- Assignment: Below are some entries. Reproduce them word for word.

· · · · · · ·

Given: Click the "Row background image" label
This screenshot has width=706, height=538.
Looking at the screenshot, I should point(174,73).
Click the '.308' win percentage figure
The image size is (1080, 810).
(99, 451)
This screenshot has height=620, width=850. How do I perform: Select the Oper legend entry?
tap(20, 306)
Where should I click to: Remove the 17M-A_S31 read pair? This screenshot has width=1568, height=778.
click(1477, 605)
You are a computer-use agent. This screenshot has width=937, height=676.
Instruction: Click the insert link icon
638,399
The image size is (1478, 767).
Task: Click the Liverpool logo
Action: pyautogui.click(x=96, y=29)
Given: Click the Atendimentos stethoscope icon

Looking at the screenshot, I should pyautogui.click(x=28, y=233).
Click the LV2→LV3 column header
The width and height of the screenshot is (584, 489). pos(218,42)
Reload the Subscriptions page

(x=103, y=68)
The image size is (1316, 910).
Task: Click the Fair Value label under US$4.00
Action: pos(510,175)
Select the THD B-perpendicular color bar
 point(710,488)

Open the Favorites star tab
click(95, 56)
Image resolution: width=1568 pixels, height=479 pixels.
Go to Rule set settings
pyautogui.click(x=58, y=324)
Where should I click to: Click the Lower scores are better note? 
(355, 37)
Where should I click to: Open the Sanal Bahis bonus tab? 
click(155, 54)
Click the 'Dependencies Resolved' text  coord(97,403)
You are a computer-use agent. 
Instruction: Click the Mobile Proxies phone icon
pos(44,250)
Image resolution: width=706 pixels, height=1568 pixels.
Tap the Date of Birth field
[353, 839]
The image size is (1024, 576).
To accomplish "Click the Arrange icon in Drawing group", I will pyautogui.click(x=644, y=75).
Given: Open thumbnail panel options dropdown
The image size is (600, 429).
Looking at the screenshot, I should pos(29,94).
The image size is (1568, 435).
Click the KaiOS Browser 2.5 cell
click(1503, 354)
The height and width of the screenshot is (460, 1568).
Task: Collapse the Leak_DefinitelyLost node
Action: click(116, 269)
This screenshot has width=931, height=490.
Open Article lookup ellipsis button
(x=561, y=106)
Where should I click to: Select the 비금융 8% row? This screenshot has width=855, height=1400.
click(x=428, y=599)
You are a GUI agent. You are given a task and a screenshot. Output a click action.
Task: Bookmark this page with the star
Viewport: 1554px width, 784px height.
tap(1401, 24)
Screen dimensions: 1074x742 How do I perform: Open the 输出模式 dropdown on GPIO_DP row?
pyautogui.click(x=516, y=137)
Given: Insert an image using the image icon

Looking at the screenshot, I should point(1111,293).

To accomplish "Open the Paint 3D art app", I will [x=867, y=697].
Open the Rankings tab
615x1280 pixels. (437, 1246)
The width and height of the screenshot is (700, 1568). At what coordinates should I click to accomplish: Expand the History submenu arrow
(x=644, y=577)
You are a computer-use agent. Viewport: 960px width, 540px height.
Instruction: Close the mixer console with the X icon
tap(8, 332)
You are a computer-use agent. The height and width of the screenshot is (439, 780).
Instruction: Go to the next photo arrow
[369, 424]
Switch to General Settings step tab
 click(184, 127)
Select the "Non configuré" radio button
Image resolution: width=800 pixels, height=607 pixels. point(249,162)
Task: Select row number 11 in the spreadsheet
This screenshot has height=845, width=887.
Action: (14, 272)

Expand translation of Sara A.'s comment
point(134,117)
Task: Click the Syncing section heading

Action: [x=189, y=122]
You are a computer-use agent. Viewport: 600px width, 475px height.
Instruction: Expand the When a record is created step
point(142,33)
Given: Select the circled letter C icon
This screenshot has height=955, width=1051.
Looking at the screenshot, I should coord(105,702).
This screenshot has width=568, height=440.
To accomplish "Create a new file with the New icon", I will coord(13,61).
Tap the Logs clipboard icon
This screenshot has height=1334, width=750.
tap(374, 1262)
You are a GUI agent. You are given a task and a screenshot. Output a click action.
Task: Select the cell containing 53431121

· · · · · · ·

- Exercise output:
Given: Click the "Row background image" label
This screenshot has width=706, height=538.
Looking at the screenshot, I should point(174,73).
Click the '.308' win percentage figure
The image size is (1080, 810).
(99, 451)
This screenshot has height=620, width=850. How do I perform: Select the Oper legend entry?
tap(20, 306)
Where should I click to: Remove the 17M-A_S31 read pair? This screenshot has width=1568, height=778.
click(1477, 605)
You are a computer-use agent. This screenshot has width=937, height=676.
Instruction: Click the insert link icon
638,399
The image size is (1478, 767).
Task: Click the Liverpool logo
Action: pyautogui.click(x=96, y=29)
Given: Click the Atendimentos stethoscope icon

Looking at the screenshot, I should pyautogui.click(x=28, y=233).
Click the LV2→LV3 column header
The width and height of the screenshot is (584, 489). pos(218,42)
Reload the Subscriptions page

(x=103, y=68)
The image size is (1316, 910).
Task: Click the Fair Value label under US$4.00
Action: pos(510,175)
Select the THD B-perpendicular color bar
 point(710,488)

Open the Favorites star tab
click(95, 56)
Image resolution: width=1568 pixels, height=479 pixels.
Go to Rule set settings
pyautogui.click(x=58, y=324)
Where should I click to: Click the Lower scores are better note? 
(355, 37)
Where should I click to: Open the Sanal Bahis bonus tab? 
click(155, 54)
Click the 'Dependencies Resolved' text  coord(97,403)
You are a computer-use agent. 
Instruction: Click the Mobile Proxies phone icon
pos(44,250)
Image resolution: width=706 pixels, height=1568 pixels.
Tap the Date of Birth field
[353, 839]
The image size is (1024, 576).
To accomplish "Click the Arrange icon in Drawing group", I will pyautogui.click(x=644, y=75).
Given: Open thumbnail panel options dropdown
The image size is (600, 429).
Looking at the screenshot, I should pos(29,94).
The image size is (1568, 435).
Click the KaiOS Browser 2.5 cell
click(1503, 354)
The height and width of the screenshot is (460, 1568).
Task: Collapse the Leak_DefinitelyLost node
Action: click(116, 269)
This screenshot has width=931, height=490.
Open Article lookup ellipsis button
(x=561, y=106)
Where should I click to: Select the 비금융 8% row? This screenshot has width=855, height=1400.
click(x=428, y=599)
You are a GUI agent. You are given a task and a screenshot. Output a click action.
Task: Bookmark this page with the star
Viewport: 1554px width, 784px height.
tap(1401, 24)
Screen dimensions: 1074x742 How do I perform: Open the 输出模式 dropdown on GPIO_DP row?
pyautogui.click(x=516, y=137)
Given: Insert an image using the image icon

Looking at the screenshot, I should point(1111,293).

To accomplish "Open the Paint 3D art app", I will [x=867, y=697].
Open the Rankings tab
615x1280 pixels. (437, 1246)
The width and height of the screenshot is (700, 1568). At what coordinates should I click to accomplish: Expand the History submenu arrow
(x=644, y=577)
You are a computer-use agent. Viewport: 960px width, 540px height.
Instruction: Close the mixer console with the X icon
tap(8, 332)
You are a computer-use agent. The height and width of the screenshot is (439, 780).
Instruction: Go to the next photo arrow
[369, 424]
Switch to General Settings step tab
 click(184, 127)
Select the "Non configuré" radio button
Image resolution: width=800 pixels, height=607 pixels. point(249,162)
Task: Select row number 11 in the spreadsheet
This screenshot has height=845, width=887.
Action: (14, 272)

Expand translation of Sara A.'s comment
point(134,117)
Task: Click the Syncing section heading

Action: [x=189, y=122]
You are a computer-use agent. Viewport: 600px width, 475px height.
Instruction: Expand the When a record is created step
point(142,33)
Given: Select the circled letter C icon
This screenshot has height=955, width=1051.
Looking at the screenshot, I should coord(105,702).
This screenshot has width=568, height=440.
To accomplish "Create a new file with the New icon", I will coord(13,61).
Tap the Logs clipboard icon
This screenshot has height=1334, width=750.
tap(374, 1262)
You are a GUI agent. You are given a task and a screenshot. Output a click action.
Task: Select the cell containing 53431121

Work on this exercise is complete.